18.05.2010

La llamada “crisis Griega” es una parte de la grave situación financiera mundial: en especial los países de Occidente vienen tan endeudados que puede decirse hoy que por ello la humanidad que sobrevive más o menos “bien” , vive “de prestado”.

Apartemos de esa “categoría” a los pueblos que la están pasando muy mal: una inmensa cantidad de gente; y a algunos países generalmente del Lejano Oriente aunque también, pero pocos, de entre los llamados “emergentes”.

Como toda crisis de gran volumen es contagiosa, podemos afirmar que la humanidad vive “de prestado”.

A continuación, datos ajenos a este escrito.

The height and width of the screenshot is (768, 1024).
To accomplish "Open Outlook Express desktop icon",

Inmersa en una burbuja montada y acumulada a lo largo de años que, como todo globo, cuando llega en su inflación al límite, revienta.

Lo de Grecia solapa la temible situación del Reino Unido apuntalada hasta las elecciones del pasado viernes 6 de mayo. Hubo acuerdo previo que abarcó a los tres Partidos para afrontar recién después, y juntos, la delicada situación.

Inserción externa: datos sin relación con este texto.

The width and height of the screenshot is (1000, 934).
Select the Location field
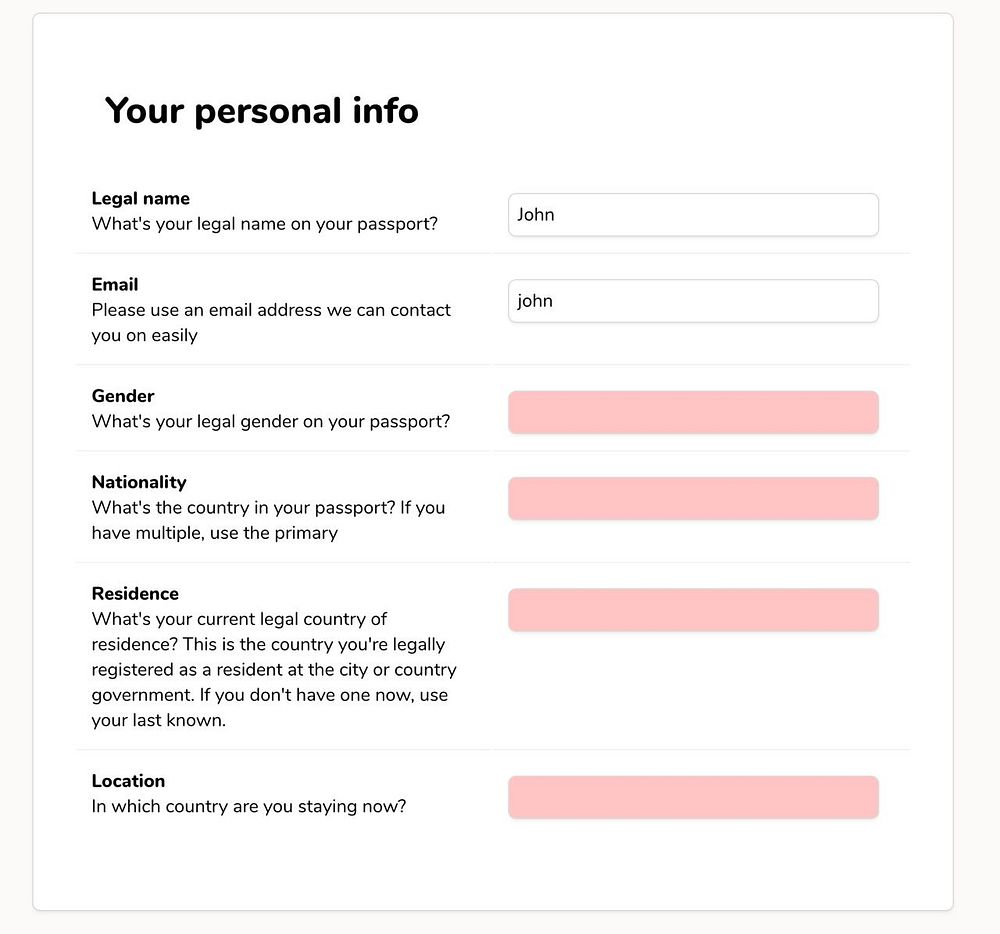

Es como si viviéramos rodeados de grandes timberos más o menos furtivos que un día y de pronto nos avisan que han dilapidado la riqueza colectiva disponible. Y luego de tanto jugar al juego de patear la pelota para adelante, les ha llegado la hora de tener que pagar. Y no hay con qué.

No hay dinero disponible en el mundo capaz de levantar los dos principales “muertos” en la puerta de ese Casino: el Reino Unido y los Estados Unidos. Ni aún cuando hubiera voluntad de hacerlo (que ya no la hay).

La calesita se detuvo y llegó el momento de devolver realmente la plata.. La situación de Grecia, por su tamaño, es “abarcable” por la “Zona Euro” no tanto por solidaridad como por la defensa de esa moneda y por tanto de las finanzas colectivas.

750.000 millones de Euros han sido urgentemente (y dramáticamente) votados y acordados para salvar al Euro. Ese “salvavidas” no cae sin extremadas exigencias: hay que apretarse, y mucho, el cinturón para seguir recibiendo tal ayuda.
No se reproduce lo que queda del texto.